§ **OBJECTIVES**
1. In the text on the Voyager and New Horizons probes, what year was New Horizons launched?
2. Continue the text on the Voyager and New Horizons probes from the point where it ends.
[Begin SELECTION]
When Voyager 1 visited Saturn in 1980, there were several possibilities for exit trajectory. It could have visited Uranus and Neptune, but as Voyager 2 was making this journey, other options were more interesting. Another more attractive destination was Pluto. However, the Pioneer program had just recently discovered evidence for a funky atmosphere on Saturn's moon Titan, and NASA decided to have Voyager make a closer investigation. The probe made a close flyby of Titan, but this left it on an unavoidable trajectory out of the plane of the ecliptic, on a blazing fast journey toward nothing in particular.

Pluto is a member of the Kuiper Belt, a region of the solar system containing many small cold worlds of rock and metal and ice. Decades after Voyager's visit to Saturn, we had still not made close investigations of any Kuiper Belt Objects.

Launched in 2006, the New Horizons probe was launched to change this. Its primary mission is to investigate the Pluto system. Although New Horizons is a smaller and shorter-lived probe than something like the Voyagers, its power source should permit it to investigate another Kuiper Belt Object five or so years after the Pluto flyby.
[End SELECTION]
[Begin EXTRACTED RECORDS]
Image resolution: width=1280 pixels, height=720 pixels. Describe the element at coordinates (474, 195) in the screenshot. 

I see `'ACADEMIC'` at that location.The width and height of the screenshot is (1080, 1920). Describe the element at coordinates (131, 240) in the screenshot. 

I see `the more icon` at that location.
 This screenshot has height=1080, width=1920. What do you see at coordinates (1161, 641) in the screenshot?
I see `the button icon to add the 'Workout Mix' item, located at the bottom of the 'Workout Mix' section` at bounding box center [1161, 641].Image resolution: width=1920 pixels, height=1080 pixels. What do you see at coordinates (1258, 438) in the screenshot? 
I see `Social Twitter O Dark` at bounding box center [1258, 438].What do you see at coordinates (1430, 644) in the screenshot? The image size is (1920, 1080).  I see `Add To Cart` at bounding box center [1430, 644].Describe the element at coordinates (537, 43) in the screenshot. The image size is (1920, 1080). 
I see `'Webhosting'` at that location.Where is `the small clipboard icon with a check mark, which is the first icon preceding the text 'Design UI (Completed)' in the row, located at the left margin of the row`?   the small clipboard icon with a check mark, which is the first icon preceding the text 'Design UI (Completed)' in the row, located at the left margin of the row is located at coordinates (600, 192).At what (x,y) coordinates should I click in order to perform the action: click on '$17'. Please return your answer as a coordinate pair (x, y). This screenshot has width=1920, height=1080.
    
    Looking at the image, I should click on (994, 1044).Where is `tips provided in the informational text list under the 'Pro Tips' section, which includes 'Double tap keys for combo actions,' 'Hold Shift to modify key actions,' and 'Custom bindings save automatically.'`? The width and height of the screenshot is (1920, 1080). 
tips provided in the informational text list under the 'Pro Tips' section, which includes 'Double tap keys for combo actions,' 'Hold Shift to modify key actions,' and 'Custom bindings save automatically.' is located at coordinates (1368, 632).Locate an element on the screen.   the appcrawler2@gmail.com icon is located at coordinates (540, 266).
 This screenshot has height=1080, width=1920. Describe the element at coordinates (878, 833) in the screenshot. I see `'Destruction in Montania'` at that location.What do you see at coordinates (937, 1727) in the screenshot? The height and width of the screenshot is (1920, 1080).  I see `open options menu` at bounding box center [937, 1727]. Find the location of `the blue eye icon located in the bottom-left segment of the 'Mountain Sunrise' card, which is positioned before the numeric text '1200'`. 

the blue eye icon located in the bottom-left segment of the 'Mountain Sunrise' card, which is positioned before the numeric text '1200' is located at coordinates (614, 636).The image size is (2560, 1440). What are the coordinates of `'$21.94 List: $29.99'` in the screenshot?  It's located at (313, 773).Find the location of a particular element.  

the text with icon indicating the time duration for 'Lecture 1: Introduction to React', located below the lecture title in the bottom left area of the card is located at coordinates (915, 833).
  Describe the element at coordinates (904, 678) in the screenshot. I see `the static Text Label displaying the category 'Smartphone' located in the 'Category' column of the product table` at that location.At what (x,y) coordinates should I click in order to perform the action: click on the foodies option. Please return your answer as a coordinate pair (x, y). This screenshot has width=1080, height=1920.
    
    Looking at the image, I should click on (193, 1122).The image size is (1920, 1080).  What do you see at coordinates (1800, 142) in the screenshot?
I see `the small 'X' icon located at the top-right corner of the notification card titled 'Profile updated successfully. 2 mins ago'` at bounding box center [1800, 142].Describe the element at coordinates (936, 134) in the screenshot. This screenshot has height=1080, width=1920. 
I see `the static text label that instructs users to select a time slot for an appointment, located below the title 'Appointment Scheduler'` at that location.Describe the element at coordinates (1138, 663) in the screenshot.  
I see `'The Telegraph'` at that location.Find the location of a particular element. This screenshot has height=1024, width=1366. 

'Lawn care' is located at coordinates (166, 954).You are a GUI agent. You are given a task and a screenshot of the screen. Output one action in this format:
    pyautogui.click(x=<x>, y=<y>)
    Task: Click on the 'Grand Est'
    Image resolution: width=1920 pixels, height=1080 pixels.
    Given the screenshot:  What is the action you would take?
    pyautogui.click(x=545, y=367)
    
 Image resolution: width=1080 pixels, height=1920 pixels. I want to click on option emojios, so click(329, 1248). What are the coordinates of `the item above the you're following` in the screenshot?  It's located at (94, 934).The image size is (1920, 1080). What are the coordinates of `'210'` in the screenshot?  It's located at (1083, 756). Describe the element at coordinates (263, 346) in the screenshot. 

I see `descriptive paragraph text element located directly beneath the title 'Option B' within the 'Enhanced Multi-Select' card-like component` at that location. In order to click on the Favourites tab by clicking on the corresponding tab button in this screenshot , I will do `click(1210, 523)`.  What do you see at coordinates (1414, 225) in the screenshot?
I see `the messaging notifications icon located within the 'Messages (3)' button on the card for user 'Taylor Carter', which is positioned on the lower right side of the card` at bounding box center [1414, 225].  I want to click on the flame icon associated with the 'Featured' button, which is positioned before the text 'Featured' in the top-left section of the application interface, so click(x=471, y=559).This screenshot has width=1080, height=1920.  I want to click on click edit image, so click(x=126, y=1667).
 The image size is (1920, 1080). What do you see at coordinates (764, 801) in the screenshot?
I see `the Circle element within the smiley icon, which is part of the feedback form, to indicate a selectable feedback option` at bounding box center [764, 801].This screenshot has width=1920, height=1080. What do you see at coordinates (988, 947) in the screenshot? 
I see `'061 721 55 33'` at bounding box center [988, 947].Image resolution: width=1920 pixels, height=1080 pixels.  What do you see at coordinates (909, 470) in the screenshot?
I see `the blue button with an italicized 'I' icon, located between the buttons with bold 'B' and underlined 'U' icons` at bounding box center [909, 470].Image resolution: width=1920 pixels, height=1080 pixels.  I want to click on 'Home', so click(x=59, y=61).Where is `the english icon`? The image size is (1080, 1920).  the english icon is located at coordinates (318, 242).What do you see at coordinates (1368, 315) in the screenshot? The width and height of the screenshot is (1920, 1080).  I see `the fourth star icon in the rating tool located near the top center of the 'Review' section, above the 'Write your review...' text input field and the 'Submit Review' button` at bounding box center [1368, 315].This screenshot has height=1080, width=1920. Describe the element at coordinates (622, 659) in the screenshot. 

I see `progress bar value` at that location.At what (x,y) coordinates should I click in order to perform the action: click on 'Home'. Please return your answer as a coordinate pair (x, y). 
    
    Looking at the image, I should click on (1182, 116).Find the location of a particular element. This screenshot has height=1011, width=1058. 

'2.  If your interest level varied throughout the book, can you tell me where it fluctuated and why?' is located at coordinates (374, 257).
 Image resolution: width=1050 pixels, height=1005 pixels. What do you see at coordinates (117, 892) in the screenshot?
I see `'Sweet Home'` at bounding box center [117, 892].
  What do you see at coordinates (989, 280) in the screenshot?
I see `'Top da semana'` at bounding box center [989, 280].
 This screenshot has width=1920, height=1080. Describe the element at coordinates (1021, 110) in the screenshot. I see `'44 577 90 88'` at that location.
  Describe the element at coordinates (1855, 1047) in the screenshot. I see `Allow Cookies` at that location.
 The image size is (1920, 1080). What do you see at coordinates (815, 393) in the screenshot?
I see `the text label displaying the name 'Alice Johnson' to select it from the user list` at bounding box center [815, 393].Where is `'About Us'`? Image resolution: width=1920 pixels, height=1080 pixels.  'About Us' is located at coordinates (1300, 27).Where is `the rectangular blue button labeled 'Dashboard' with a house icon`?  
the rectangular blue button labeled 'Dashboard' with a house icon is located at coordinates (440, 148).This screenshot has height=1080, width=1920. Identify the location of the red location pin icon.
[End EXTRACTED RECORDS]
§ **TASK-BY-TASK OUTPUTS**
1. 2006

2.
Anyway, the Pluto flyby happened a few days ago. First off, let's take what's pretty much existed as a vague blur since 1930 and ENHANCE (this picture was published just before the close flyby itself):

[image]

And Pluto's smaller buddy Charon:

[image]

Anyway, they've made some cool observations. The really big one being the shocking amount of non-cratered surface; many people thought that these small worlds would be long geologically dead, but there are regions which appear to be young, including large mountains.

Charon's makeup is different, but it also isn't very cratered. Speaking of Charon, wat.

Atmospheric data has also started to come in, showing that Pluto has a very extended nitrogen atmosphere.

Currently announcements are extremely preliminary; because of the crappy wifi in deep space, it'll actually take a year before New Horizons finishes sending all of the high-fidelity data captured during the flyby. But data is constantly streaming in and analysis is constantly happening, so expect cool stuff.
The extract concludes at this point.